EXERCISE TASK
Present the items as a Markdown table with the columns No. and Entry, starting with the first line and going on through the line that contains "Action: click(x=752, y=394)". Number each line in No., put the line itself in Entry, and omit blank lines.

***

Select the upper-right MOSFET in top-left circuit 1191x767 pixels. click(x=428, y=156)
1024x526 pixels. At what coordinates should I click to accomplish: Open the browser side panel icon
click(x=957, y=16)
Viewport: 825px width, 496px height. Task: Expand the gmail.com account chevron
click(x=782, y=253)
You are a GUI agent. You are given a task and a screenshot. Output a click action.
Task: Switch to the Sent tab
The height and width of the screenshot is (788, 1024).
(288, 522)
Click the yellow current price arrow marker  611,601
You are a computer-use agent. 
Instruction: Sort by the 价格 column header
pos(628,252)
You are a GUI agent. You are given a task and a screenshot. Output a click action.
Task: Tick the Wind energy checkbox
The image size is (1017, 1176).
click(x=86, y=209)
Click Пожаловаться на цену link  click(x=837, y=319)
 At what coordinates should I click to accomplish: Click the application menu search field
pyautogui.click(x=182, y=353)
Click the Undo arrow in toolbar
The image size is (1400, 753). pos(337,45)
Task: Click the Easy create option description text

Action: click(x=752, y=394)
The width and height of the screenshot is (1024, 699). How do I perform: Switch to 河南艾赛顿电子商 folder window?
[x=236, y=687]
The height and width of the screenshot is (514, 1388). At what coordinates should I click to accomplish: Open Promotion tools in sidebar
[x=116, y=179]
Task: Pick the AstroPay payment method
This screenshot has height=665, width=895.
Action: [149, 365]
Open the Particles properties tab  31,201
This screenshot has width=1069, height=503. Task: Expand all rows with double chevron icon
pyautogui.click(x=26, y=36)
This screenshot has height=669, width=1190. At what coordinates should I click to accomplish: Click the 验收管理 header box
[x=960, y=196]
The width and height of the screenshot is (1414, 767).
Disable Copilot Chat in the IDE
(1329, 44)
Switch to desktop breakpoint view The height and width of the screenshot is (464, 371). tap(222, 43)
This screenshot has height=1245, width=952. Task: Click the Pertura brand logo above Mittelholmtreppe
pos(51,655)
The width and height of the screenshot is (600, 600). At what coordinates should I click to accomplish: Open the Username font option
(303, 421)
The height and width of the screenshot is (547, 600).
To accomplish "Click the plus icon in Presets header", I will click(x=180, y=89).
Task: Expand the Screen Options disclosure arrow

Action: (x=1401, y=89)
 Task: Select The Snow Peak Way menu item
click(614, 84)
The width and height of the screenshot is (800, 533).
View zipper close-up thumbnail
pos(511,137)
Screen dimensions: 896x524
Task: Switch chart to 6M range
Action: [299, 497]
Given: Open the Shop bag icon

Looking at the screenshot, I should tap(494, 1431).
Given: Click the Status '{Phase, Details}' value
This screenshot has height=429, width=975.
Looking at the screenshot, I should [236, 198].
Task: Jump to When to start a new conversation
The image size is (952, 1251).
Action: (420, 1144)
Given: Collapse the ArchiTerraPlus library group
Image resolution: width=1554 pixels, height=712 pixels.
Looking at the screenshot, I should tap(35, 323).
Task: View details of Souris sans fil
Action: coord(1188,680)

***

FINISHED EXERCISE
| No. | Entry |
|---|---|
| 1 | Select the upper-right MOSFET in top-left circuit 1191x767 pixels. click(x=428, y=156) |
| 2 | 1024x526 pixels. At what coordinates should I click to accomplish: Open the browser side panel icon |
| 3 | click(x=957, y=16) |
| 4 | Viewport: 825px width, 496px height. Task: Expand the gmail.com account chevron |
| 5 | click(x=782, y=253) |
| 6 | You are a GUI agent. You are given a task and a screenshot. Output a click action. |
| 7 | Task: Switch to the Sent tab |
| 8 | The height and width of the screenshot is (788, 1024). |
| 9 | (288, 522) |
| 10 | Click the yellow current price arrow marker  611,601 |
| 11 | You are a computer-use agent.  |
| 12 | Instruction: Sort by the 价格 column header |
| 13 | pos(628,252) |
| 14 | You are a GUI agent. You are given a task and a screenshot. Output a click action. |
| 15 | Task: Tick the Wind energy checkbox |
| 16 | The image size is (1017, 1176). |
| 17 | click(x=86, y=209) |
| 18 | Click Пожаловаться на цену link  click(x=837, y=319) |
| 19 |  At what coordinates should I click to accomplish: Click the application menu search field |
| 20 | pyautogui.click(x=182, y=353) |
| 21 | Click the Undo arrow in toolbar |
| 22 | The image size is (1400, 753). pos(337,45) |
| 23 | Task: Click the Easy create option description text |
| 24 | Action: click(x=752, y=394) |